SHAFROTH: Well, one of the things I love about the national parks is that they're also different. You heard about my love of Point Reyes, but going to Acadia is extremely different than that. And yet, it's coastal, but the main coast is it's more east-west there than it is north-south, and so you're getting a different kind of exposure. The light's different. The currents are different. You know, it's it's outside the Gulf Stream, so the water's a lot colder than it might be in other places like in Cape Cod, just to the south of there, and it's just such a spectacularly beautiful place. I think the Park Service has done a really nice job of integrating recreation like biking and hiking into a pretty wild landscape, and so you can get on the carriage roads, which are historic in their own right, and so they tell a story of a different time in America as well, and integrate people's visitation with that kind of thing. There's also good hiking, Cadillac Mountain, and Cadillac Mountain is both for hikers as well as drivers, and there's a throng of people every day to see the sunset and the throng of people every day to see the sunrise, that is one of the more amazing visual experiences you can have, and it's also you see how that kind of visual is something that we human beings share, the magic of it, just the light coming up, and there's something deeply connective about that that people appreciate. So there's that, and then but you know that's sort of on the the main part around Bar Harbor. But there's a whole another place called Schoodic Peninsula where the Park Service also has significant science center there, a different campground, and it brings a much more wild experience. Hiking there is very few people. The coastline is a little more rugged and underpopulated, so they offer a lot of different things. It's pretty cool.

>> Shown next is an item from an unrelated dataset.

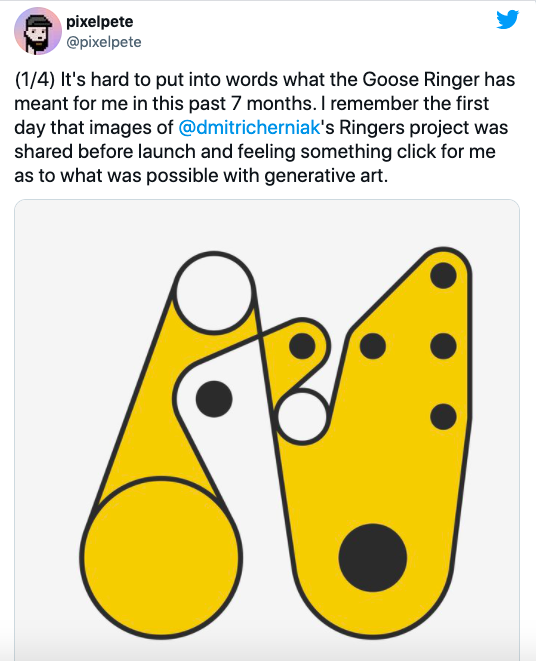Follow the @dmitricherniak mention link
The image size is (536, 661).
[249, 127]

A family pauses along The Beehive Trail to catch a view of the Atlantic and a rising sun from in Acadia National Park. (Photo by Mike Burke on Unsplash)

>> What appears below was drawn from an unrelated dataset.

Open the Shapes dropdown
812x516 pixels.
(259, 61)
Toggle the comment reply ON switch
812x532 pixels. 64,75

DOERING: Yeah, I've actually camped at Schoodic Peninsula, and it was one of the best campgrounds I've ever camped at. It was just really nice facilities and beautiful skies at night. Just really quiet, really nice.
SHAFROTH: Well, the other thing about Schoodic is that campground. I've been there too, that was a campground that the National Park Foundation was actually deeply involved with creating, and it was through the donation of a family that made that happen. That they decided they wanted to make a meaningful contribution to that park and provided state-of-the-art camping facilities for people, both who wanted a wilder experience, hiking, you know, walk-in campsites, but also places where people can hook up their RVs, and you know, have a shower and a bathroom close at hand.

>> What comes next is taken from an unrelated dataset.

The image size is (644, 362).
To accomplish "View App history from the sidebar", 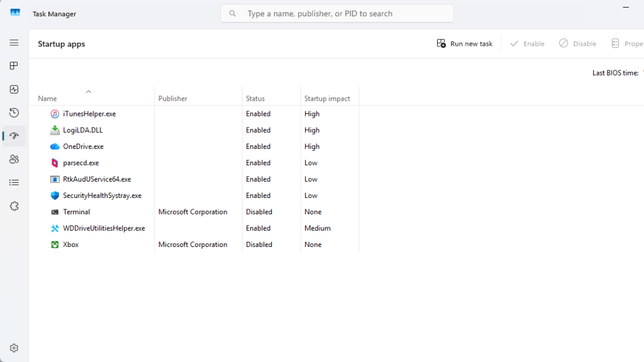I will coord(14,112).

DOERING: So, as the recently retired CEO of the National Park Foundation, Will, why do you think people should visit national parks and take advantage of this resource?
SHAFROTH: Well, I can share that from a personal perspective as well as more broadly. I think from a personal perspective, it's just that it's one of the places that I have found to be most enjoyable and most inspirational in my life. I've also we took our kids to national parks throughout their lives, and it was maybe the best family time that we had. We're all sharing in something that is kind of bigger than all of us, and in terms of the awe and wonder of nature and the magnificence of what we're seeing, and just like sitting at the beach at the just on the edge of Redwood National Park and seeing these 2,500-year-old trees behind us and this incredible ocean in front of us, and just having our kids understand their part in a broader world. Pretty powerful stuff, and you look for those things as parents to try to contribute to your children in that way, and have them take that into their own lives going forward. The part that we really haven't talked much about, Jenni, is really the other aspect of the national parks. Traditionally, people think of these places that are geologically interesting or have natural beauty associated with them, or amazing recreational opportunities, hiking and climbing, and whatever. But more than half of the national park sites are actually about our history and culture. It's about telling America's story, and so the other part of the wonder of these places is that you can learn so much about our nation's history and the people, places, and events that really shaped who we are as a country.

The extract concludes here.